Adapted from https://gist.github.com/barryo/8918488:

dovecot-sql.conf.ext SQL queries

PostgreSQL query for password:

password_query = SELECT username as user, password as password, \
        homedir AS userdb_home, maildir AS userdb_mail, \
        concat('*:bytes=', quota) as userdb_quota_rule, uid AS userdb_uid, gid AS userdb_gid \
    FROM mailbox \
    WHERE username = '%Lu' AND active = '1' \
          AND ( access_restriction = 'ALL' OR POSITION( '%Us' IN access_restriction ) > 0 )

The MySQL user query can be used as is:

user_query = SELECT homedir AS home, maildir AS mail, \
        concat('*:bytes=', quota) as quota_rule, uid, gid \
    FROM mailbox WHERE username = '%u'

Also, we need to declare Dovecot ports at https://netbox.nasqueron.org/virtualization/virtual-machines/10/ services table (on the public IP)
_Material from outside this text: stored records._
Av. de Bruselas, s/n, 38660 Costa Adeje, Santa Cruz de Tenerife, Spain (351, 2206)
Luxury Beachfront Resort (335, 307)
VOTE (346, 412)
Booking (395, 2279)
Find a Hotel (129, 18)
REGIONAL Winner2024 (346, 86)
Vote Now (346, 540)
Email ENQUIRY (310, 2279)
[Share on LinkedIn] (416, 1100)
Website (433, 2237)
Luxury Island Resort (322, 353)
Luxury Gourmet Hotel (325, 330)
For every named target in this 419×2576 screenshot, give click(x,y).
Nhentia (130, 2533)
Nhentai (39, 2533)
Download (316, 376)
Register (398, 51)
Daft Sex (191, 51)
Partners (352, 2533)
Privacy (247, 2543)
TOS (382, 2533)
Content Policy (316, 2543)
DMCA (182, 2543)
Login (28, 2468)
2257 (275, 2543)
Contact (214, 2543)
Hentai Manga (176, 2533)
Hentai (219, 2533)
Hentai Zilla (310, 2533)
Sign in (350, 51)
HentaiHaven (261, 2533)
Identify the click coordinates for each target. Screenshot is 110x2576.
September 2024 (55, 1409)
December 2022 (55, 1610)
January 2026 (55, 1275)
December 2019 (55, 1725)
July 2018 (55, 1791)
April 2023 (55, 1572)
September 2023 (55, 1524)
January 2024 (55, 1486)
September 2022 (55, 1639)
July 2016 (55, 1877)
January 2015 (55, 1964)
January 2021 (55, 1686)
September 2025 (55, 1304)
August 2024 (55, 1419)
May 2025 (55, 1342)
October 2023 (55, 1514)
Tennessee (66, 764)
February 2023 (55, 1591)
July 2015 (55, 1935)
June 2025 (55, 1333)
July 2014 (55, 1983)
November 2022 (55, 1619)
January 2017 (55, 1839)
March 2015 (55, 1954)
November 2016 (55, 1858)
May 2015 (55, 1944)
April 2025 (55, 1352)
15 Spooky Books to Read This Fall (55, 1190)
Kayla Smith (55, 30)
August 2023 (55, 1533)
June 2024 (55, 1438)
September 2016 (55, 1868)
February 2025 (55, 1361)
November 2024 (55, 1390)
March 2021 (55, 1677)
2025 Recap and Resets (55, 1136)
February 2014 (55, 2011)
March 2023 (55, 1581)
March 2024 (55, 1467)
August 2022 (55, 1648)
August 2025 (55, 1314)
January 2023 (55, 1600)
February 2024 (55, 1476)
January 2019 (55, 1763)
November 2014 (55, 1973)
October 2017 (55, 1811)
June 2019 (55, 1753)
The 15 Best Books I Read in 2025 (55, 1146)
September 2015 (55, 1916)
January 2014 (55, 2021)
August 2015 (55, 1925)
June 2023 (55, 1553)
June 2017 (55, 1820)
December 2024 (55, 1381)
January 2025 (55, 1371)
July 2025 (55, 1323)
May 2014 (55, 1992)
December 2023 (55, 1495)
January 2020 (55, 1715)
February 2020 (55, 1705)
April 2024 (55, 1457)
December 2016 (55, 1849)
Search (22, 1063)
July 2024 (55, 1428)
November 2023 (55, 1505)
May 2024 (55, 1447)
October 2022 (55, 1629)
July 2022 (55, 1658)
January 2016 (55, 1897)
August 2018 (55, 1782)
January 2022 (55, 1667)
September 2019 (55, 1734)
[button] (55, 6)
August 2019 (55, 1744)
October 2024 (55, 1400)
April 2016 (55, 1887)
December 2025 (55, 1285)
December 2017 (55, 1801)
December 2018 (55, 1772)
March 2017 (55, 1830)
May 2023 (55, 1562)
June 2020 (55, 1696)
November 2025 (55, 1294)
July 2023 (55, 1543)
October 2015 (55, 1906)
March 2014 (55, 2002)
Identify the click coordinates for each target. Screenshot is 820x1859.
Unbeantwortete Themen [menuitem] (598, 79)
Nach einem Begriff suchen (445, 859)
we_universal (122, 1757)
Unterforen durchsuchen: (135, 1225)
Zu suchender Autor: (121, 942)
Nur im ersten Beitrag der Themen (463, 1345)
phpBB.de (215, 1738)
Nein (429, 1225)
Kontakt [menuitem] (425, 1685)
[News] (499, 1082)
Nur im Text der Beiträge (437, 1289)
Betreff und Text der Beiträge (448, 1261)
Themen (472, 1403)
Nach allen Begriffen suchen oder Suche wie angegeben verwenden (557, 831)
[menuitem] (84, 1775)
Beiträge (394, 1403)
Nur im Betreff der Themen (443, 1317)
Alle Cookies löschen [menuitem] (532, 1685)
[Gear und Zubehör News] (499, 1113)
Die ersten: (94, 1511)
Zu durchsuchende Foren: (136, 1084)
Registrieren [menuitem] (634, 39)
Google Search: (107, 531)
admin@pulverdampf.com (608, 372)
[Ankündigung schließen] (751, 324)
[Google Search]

An example of custom port build: https://devcentral.nasqueron.org/source/operations/browse/main/roles/dbserver-pgsql/server/build.sls

We also need a monitoring script to detect those cases:

Oct 7 00:47:06 hervil dovecot[28342]: imap-login: Fatal: Dovecot version mismatch: Master is v2.3.21, imap-login is v2.3.21.1 (if you don't care, set version_ignore=yes)
Oct 7 00:51:02 hervil dovecot[28342]: pop3-login: Fatal: Dovecot version mismatch: Master is v2.3.21, pop3-login is v2.3.21.1 (if you don't care, set version_ignore=yes)

(And to answer the note in the log message, I guess yes we care as if they log that, those should be kept in sync).

We'll see that scenario each time we update Dovecot, and before the restart.